Wednesday, August 22, 2012

Chemo Day 6 of 8

I had an appointment with my oncologist yesterday.  I always have lab work and an appointment with her the day before chemo.  I really like her, and I trust her completely.  She's never been anything but honest and open with me.   However, I was in a foul mood when I got there yesterday, and it caused me to leave there mad at her.

I posted on Facebook that I could tell her that there is battery acid dripping from my eye sockets and my arms have fallen off, and she would smile, nod, and say sweetly, "Yes, you're doing great."  Normally, her positive attitude is what I need.  She is gentle and sweet and understanding.  I think the big ol' chip on my shoulder wanted her to say, "Wow, you're having a rough time, aren't you?  Here's a cookie."  LOL

The truth is, she really does think I'm doing very well, considering the side effects.  She sounds amazed every time she asks if I'm still working and I tell her that I am.  I keep saying that, if my job had better short-term disability pay, I'd take off until this was over.  The truth is, though, I'd be in a worse place, emotionally, if I was home all day feeding my pity party.  At least when I'm at work I am solving other people's problems and not thinking about my own.

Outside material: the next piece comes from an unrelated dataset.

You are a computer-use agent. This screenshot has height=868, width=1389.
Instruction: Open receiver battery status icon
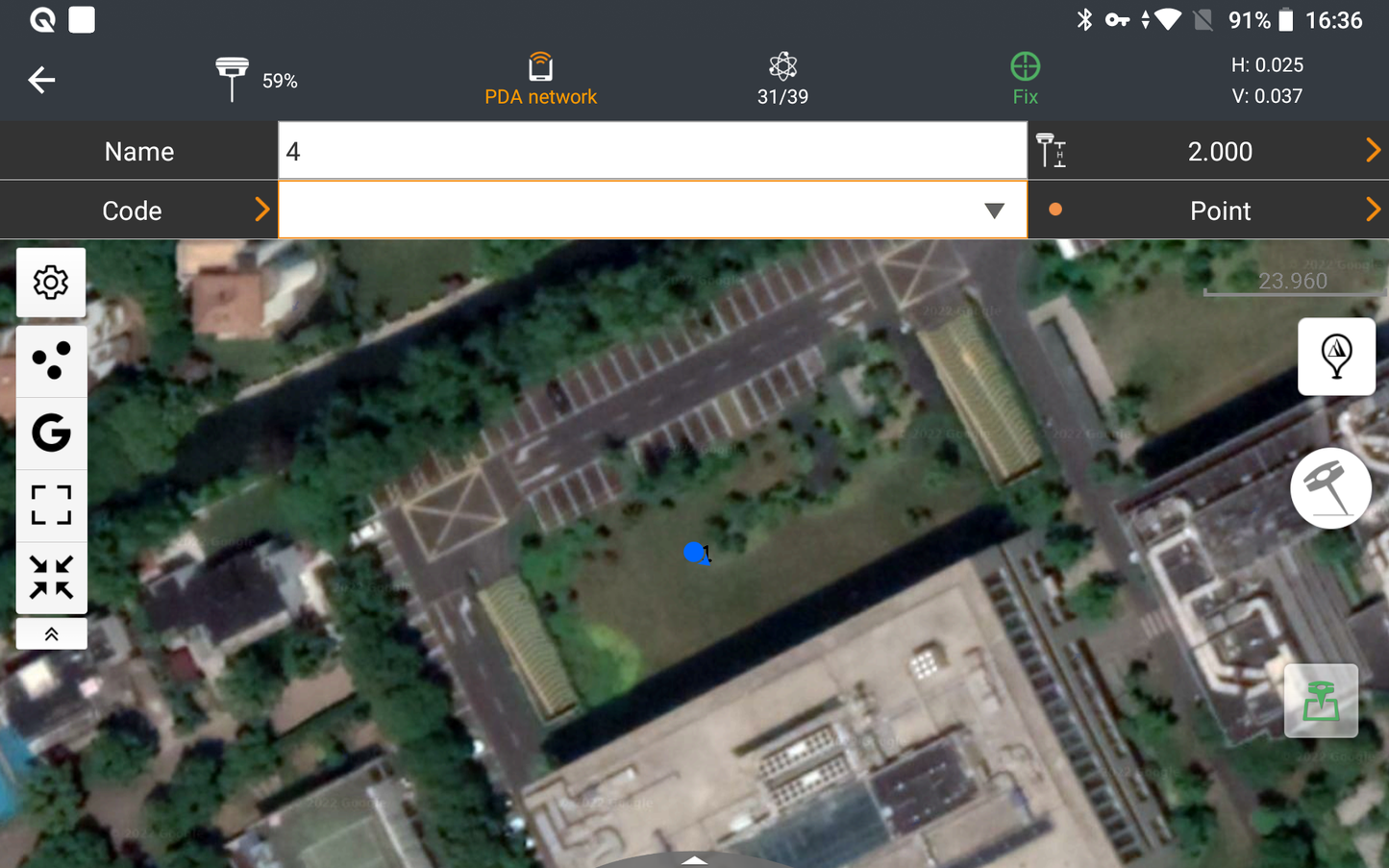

Today is the day that I could have slept later.  However, Kevin is trying to get some overtime, so he was up early and the light shines in our room, so I was up by 4.  So much for sleeping in.  I have an appointment with the plastic surgeon (it takes fewer than 5 minutes for a tissue expander fill) and then I double back to this side of the state line for chemo.

Chemo day is a relaxing day.  Any side effects don't kick in for a couple of days, so it's not an uncomfortable experience in any way.  I can play on my computer and relax.  I can take lunch there if I choose, and they have a basket of snacks for those who find themselves hungry and ill prepared.  The nurses are caring and sweet and chatty and genuine.  I don't mind chemo day at all.

Three times, others have gone with me.  It was fun to have someone to visit with, although I always worry they'll be bored.  Kevin took reading material when he went, and my friends Brooke and Tammy each took a turn, hiding any boredom they experienced.

Kevin has planned an outing to Red Lobster for Sunday afternoon.  We don't eat out very often, and he wanted to treat us with some of his OT.  That is my incentive to not hurt so bad this time.  LOL  If it's as bad as last time, it'll just be him and the girls.  If I can do it, I'll be going along.  I LOVE Red Lobster.  Maybe I'll start taking pain pills now to make sure it doesn't get too bad.  I'm kidding, but I DO love those cheddar bay biscuits.

Wow, that turned into a rambling post.  When you wander around that much in a blog post, it's time to stop.

2 comments:

Donna. W said...

Here's wishing the best for you, this round.

Anonymous said...

I understand the feelings about working...I share them. I just think you should realize that you do more than some others do, & complain less than you think you do.

I have been a subscriber to your blog for a long time, but for some reason you pop on & off my reader as if I am removing you & re-adding later on...not the case. Weird, but blogger is weird, just like everything else.